Bundan 300 yıl önce, bugün hayatımızda önemli bir yere sahip olan elektrik, yalnızca bir grup bilim insanı tarafından sadece var olduğunun bilindiği bir kavramdı. Sokakta kimsenin aklının ucundan bile geçmeyen bu kavram, kullanılmaya başladığı günden itibaren dünya tarihinde devrim niteliğinde değişikliklere yol açacaktı. 300 sene önce hiç olmayan bir şeyi bugün evimizde, sokaklarda, cebimizde taşıyor ve elektrikli otomobiller ile yeni bir dönemi başlatmayı hedefliyoruz. Peki elektrik, aradan geçen onca yılda hayatımızın her alanında bu kadar yaygın hale gelmişken, elektrikli araçlar ile tanışmamız neden hala büyük bir teknolojik gelişme olarak karşımıza çıkıyor?

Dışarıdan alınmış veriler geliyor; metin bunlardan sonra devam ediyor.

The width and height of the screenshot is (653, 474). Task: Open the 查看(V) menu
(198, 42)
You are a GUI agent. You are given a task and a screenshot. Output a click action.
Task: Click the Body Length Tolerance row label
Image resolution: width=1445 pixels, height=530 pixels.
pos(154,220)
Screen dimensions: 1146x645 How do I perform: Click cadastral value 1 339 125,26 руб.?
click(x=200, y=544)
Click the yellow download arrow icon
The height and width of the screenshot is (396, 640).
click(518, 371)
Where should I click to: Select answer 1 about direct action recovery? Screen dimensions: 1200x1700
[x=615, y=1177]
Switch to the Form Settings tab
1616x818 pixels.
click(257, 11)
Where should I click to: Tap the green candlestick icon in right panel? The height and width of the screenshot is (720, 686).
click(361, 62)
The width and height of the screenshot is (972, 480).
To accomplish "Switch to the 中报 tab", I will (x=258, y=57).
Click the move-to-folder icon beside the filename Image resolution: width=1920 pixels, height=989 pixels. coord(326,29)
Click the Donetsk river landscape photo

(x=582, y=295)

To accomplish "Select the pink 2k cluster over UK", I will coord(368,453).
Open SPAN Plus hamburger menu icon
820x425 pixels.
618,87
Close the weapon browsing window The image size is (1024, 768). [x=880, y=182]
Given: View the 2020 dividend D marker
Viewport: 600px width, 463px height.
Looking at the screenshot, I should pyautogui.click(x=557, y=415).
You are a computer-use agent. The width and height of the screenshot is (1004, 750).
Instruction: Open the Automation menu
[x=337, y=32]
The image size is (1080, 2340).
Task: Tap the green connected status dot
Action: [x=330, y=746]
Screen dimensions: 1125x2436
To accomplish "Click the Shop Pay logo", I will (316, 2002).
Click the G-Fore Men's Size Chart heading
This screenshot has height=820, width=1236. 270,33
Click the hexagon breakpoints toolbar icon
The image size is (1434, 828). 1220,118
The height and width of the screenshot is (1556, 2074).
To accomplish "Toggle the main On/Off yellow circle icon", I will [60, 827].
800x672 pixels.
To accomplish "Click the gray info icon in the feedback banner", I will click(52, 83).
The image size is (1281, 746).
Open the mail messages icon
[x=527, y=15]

Elektrik antik çağlarda bile varlığı bilinen bir kavramdı. Ancak endüstride kullanılması biraz zaman aldı. İlk elektrikli motor 1821 yılında Michael Faraday tarafından yapıldı. 1870’li yıllarda fabrikalarda kullanılmaya başlayan elektrik, 1879 yılında ampülün icadı ile sıradan insanın da dikkatini çeken bir teknoloji olmuştu.
O yıldan itibaren geçen her on yılda kendine yeni kullanım alanları bulan elektrik, artık üretilmesi oldukça elzem bir malzeme haline geldi. Her gün devam eden hayatın artık ayrılamaz bir parçası haline geldi. Bugün elektrikli otomobiller ile birlikte hayatımıza yeni bir boyut kazandıran elektriğin, fabrikalarda, üretime yardımcı olan makinelerde, cep telefonlarında ve hayatımızın her alanına girdikten sonra arabalara entegre edilmesini onun depolanması için gelişmekte olan teknolojilerin ihtiyaç duyduğu zamana borçluyuz.
Bugün aydınlatma için petrol ürünleri kullandığımızı bir düşünün. Ne kadar tuhaf ve garip öyle değil mi? Belki de bugüne kadar gelişen otomobil teknolojisi de bundan birkaç on yıl sonra gelecek nesiller için aynı şeyi ifade edecek. Değişimin bugün olmasının ise birkaç nedeni var.
1. Batarya ve Elektrik Depolama Teknolojilerindeki Gelişme
Küçük miktarlarda elektriğin depolanması cep telefonları ile birlikte hayatımıza gireli bir hayli oluyor. Ancak büyük miktarlarda elektriğin taşınabilir bir şekilde depolanarak otomobillere entegre edilmesi bir miktar zaman aldı.
2. Fosil Yakıtların Sınırlılığı
Fosil yakıtların sınırlı olması aslında eninde sonunda bir değişikliğin meydana gelmesini gerektiriyordu. Bu değişikliğin neden 21.yüzyılda ağır bir biçimde gündeme geldiği sorusunun cevabı ise son maddemizde.
3. Küresel İklim Değişikliği
Elektrikli araçların ortaya çıkışındaki en büyük motivasyon ve onların satış rakamlarını artırmak için kullandıkları en büyük argüman temiz bir gelecek hayali. Küresel iklim değişikliği bütün dünya ekosistemini tehdit ederek doğal yaşam alanlarına zarar veriyor. Bunun en büyük sorumlularından biri de fosil yakıt kullanımdan kaynaklanan sera gazları. İşte bunun azaltılaması için küresel ticaret ve ulaşımda kullanılan yegane yakıt olan petrolün kullanımının azaltılması gerekiyor. Elektrikli otomobiller de burada devreye girerek sıfır emisyon sloganıyla gönülleri fethediyor.
Ancak elektrikli araçlarımızı yürütmek için ihtiyacımız olan enerjiyi, temiz kaynaklar vasıtasıyla elde etmediğimiz sürece gelecek nesiller için kayda değer bir mesafe kat etmiş olmayacağız. Ancak bir yerden başlamak, hiç başlamamış olmaktan iyidir.
Peki sizce elektrikli otomobiller dertlerimize derman olabilecek ve geleneksel otomobillerin yerini alabilecek mi?